You want to say that at this point, the older man’s spinning records quickly faded, something like Curtis Mayfield’s “Move On Up”, into something similar. You want to say it was the Isley Brothers, ‘Fight the Power,’ playing when you expressed a desire that you didn’t fully understand, but knew you had to act on it. You wished you could say, behind you, the dance floor heights and the youth move like it was in the 80s, where moving in this way was just one of the few freedoms that were given to those who came before. And since you remember this, the freedom is yours. But you promised to be honest. In fact, I was so amazed at this woman’s presence that you first arrived to shake her hand, before opening up to the usual wide hugs, and the result is the awkward throbbing of your arms.

She says, “Hello.”

‘Hello.’

You smile a little. You don’t know what to say. You want to bridge the gap but nothing is coming. You stand, watching each other, in an unperturbed silence. You imagine the look on her face reflects yours, which is a curiosity.

“You two are artists,” says Samuel, useful interruption. “She is a very talented dancer.” The woman shakes her head.

‘And you?’ Says. ‘What are you doing?’

– He is a photographer.

‘Photographer?’ Repeat women.

“I take pictures, sometimes.”

You seem a photographer.

Sometimes, sometimes.

“Timid.” Shy, you think. You jump through the conversation and watch it hurtling behind you. A red light leans across her face, she peek at something, something like kindness in his open features, her eyes watching your hands talk. It’s a familiar tongue that you notice, definitely south of the river. Sure, somewhere you are most likely to call home. That way, there are things that you know and speak to your being, but here they are not.

Would you like a drink? Can I get you a drink? Turn around, and notice Samuel for the first time since the conversation started. It receded a little. He smiles, but his body betrays that he feels closed. Guilt, you try to welcome him again.

“Do you guys want drinks?”

A woman’s face splits with a real, gentle amusement, and while that happens, there’s a hand on your elbow. You are pulled away. You need. The dance floor has slightly disappeared and there is a silence full of everything yet to come.

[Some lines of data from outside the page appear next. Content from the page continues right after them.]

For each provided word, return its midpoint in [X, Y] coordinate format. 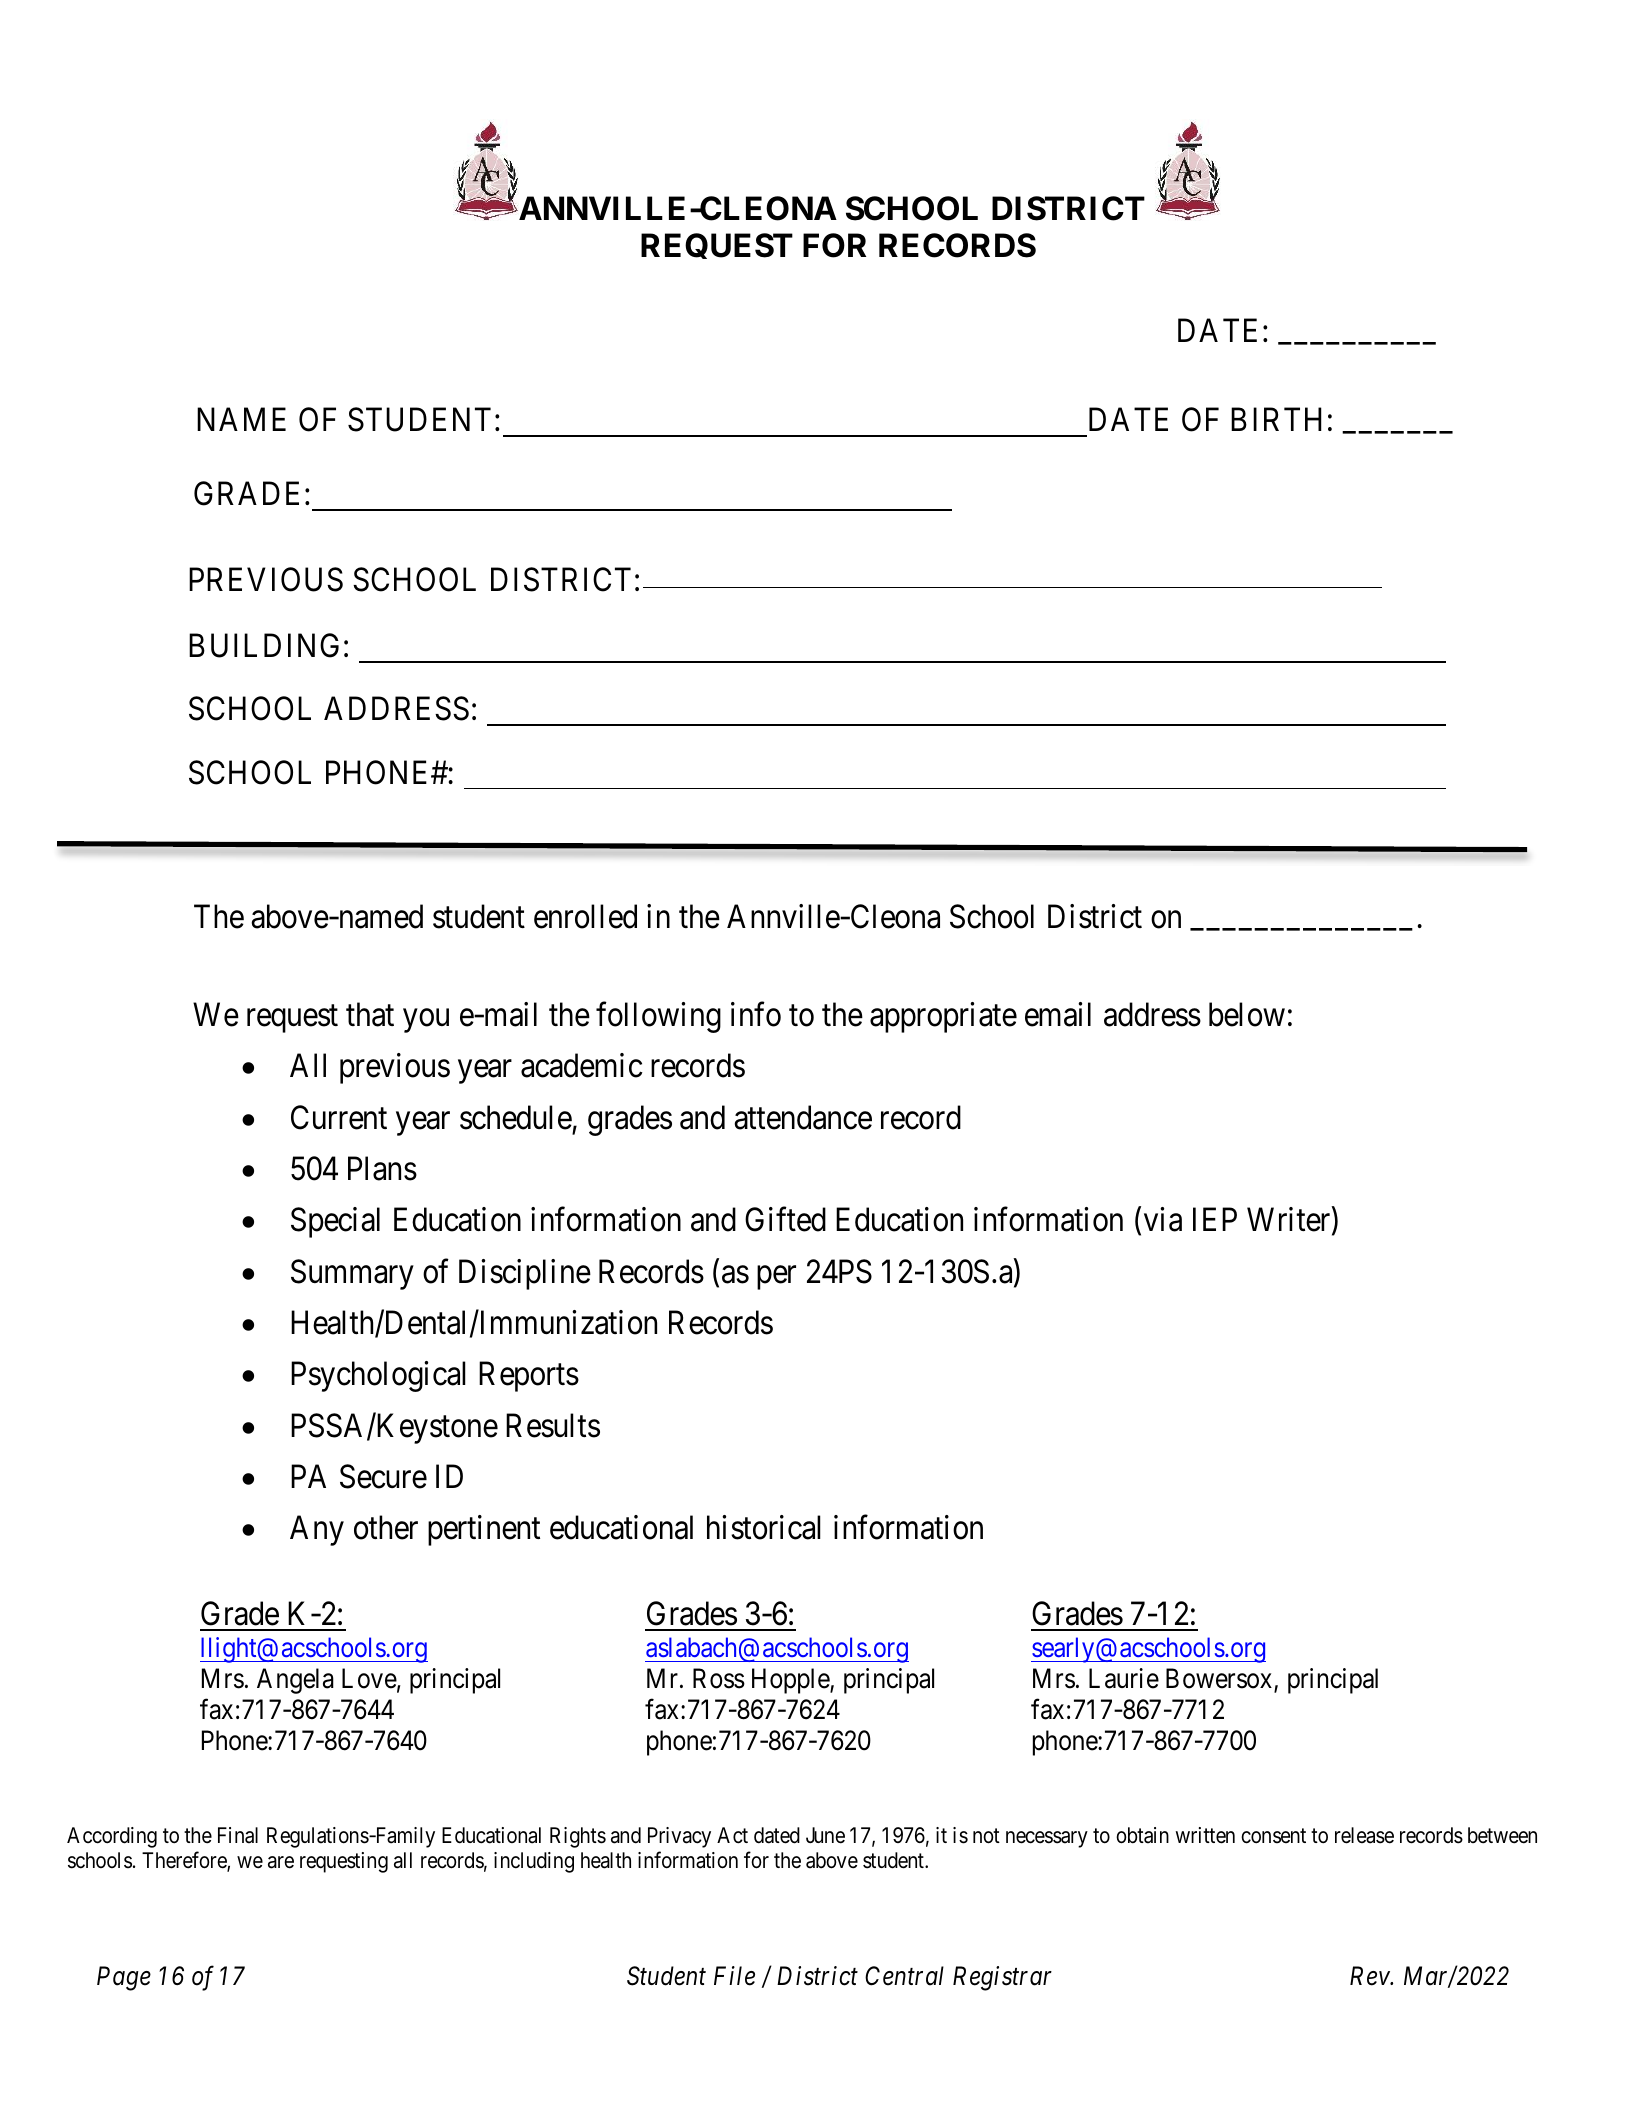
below [1247, 1014]
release [1364, 1835]
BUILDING [264, 646]
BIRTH [1276, 419]
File [734, 1976]
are [281, 1862]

There are cake and candles and try to harmony during Happy Birthday. You move the camera from where it swings across your shoulder, trains the lens to the birthday girl, Nina, making a wish, the single candle on her cake like a little sunshine. When the crowd starts to disperse, you are dragged in every direction. As the single photographer, it is your duty to document.

The music starts again. People stand in small groups, pause while you focus on the cute faces looming in the dark. The older man’s spinning records continue at a brisk pace. Fits Idris Muhammad’s book Could Heaven Be Like This.

You emerge from the crowd, you stand at the bar and raise your long neck in several directions. Here, when you search for the woman again, on the night in question, a night that you both deny as a very short encounter, you realize that she is over.


Adapted from Open water © 2021 by Caleb Azumah Nelson. Reprinted with permission from Black Cat, an imprint of Grove Atlantic, Inc. all rights are save.